Ein persönlicher Rat

In der korinthischen Kultur war Ehelosigkeit denkbar, in der jüdischen Tradition dagegen war verankert, dass eine junge Frau zu heiraten hatte; die Eltern suchten meist den Ehepartner für ihre heranwachsende Tochter aus. Paulus gibt nun in diese Denk-Unruhen hinein einen persönlichen, seelsorgerlichen Ratschlag. Er geht davon aus, dass Jesus bald wiederkommt und schwere Zeiten bevorstehen. 10 Jahre später lässt Kaiser Nero Christen auch schon aufs Grausamste verfolgen und hinrichten.

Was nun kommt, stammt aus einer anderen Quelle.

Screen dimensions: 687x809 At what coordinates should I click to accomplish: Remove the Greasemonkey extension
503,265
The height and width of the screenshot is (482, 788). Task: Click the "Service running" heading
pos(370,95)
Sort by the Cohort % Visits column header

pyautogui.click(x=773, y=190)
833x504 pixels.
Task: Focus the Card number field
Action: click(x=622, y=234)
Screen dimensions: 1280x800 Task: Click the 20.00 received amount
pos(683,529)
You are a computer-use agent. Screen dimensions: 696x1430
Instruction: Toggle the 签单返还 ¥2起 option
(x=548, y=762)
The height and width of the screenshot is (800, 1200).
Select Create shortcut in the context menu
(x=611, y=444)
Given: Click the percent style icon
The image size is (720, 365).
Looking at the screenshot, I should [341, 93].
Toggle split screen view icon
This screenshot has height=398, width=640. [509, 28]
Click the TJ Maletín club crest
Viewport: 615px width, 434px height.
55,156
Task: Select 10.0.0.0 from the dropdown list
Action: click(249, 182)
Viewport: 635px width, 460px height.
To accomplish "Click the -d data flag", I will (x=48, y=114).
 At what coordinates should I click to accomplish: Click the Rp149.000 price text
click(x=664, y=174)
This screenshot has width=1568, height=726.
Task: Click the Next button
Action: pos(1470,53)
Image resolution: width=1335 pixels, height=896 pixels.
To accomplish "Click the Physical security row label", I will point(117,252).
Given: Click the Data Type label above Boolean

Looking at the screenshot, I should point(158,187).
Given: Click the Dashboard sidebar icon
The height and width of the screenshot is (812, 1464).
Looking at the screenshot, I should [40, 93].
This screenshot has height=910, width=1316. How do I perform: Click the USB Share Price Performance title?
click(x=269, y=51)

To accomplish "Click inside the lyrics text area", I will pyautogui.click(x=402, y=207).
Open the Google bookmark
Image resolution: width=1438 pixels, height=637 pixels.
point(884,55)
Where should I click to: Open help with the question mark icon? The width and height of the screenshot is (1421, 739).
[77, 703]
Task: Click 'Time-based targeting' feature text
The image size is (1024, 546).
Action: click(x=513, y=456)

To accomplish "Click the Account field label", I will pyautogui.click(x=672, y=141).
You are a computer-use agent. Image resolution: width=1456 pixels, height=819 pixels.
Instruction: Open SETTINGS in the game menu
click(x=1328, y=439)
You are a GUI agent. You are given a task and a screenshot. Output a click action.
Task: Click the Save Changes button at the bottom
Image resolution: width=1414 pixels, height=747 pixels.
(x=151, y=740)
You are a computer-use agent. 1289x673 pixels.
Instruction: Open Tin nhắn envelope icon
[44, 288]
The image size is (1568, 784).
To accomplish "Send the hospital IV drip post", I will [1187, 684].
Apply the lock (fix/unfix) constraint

Paulus sagt: Bleib so, wie du bist! Verheiratete bleiben verheiratet und nehmen das nicht als Grund, ihre Ehe aufzulösen (die klare Ansage von Jesus zum Thema Scheidung hat vermutlich immer noch nicht jedem
gefallen; Mt 19,5ff.). Wer noch ungebunden ist, egal in welchem Alter: Bleib so! Es ist vorstellbar, dass damals schon viele gedacht haben: Das ist ja furchtbar! Ich wollte doch so gerne heiraten! Paulus ergänzt: Wenn du aber doch heiraten willst: tu’s. Ehe ist eine gute und geistliche Sache, keine Sünde.

Schonen und schützen

Aber es ist eben so: Ehe ist auch Arbeit. Da ist einiges, das man als Ehepartner gemeinsam aushalten, managen und diskutieren muss, da baut sich immer wieder viel Druck auf. Paulus sagt: Ich möchte euch gerne schonen. Anders ausgedrückt: Ihr Ehelosen und Ehesehnsüchtigen, ich möchte euch gerne vor diesem Stress, diesen kräfteraubenden Alltags-Herausforderungen schützen. Die Welt mit dem, was uns oft mental und emotional unnötig beschäftigt, geht doch bald den Bach runter. Macht euch frei von dem, was euch in Sorgen verstrickt, richtet euren Fokus auf das, was Ewigkeitswert hat: auf Gottes Sache!

Paulus erwähnt nun den Vorteil, den Singles haben: Ihr müsst euch nicht wie die Verheirateten um eure
Ehepartner kümmern und um den zu organisierenden Ehe- und Familienalltag. Alleinlebende haben alle
ihre Herzenskräfte für Jesus frei und können geistlich fruchtbar leben.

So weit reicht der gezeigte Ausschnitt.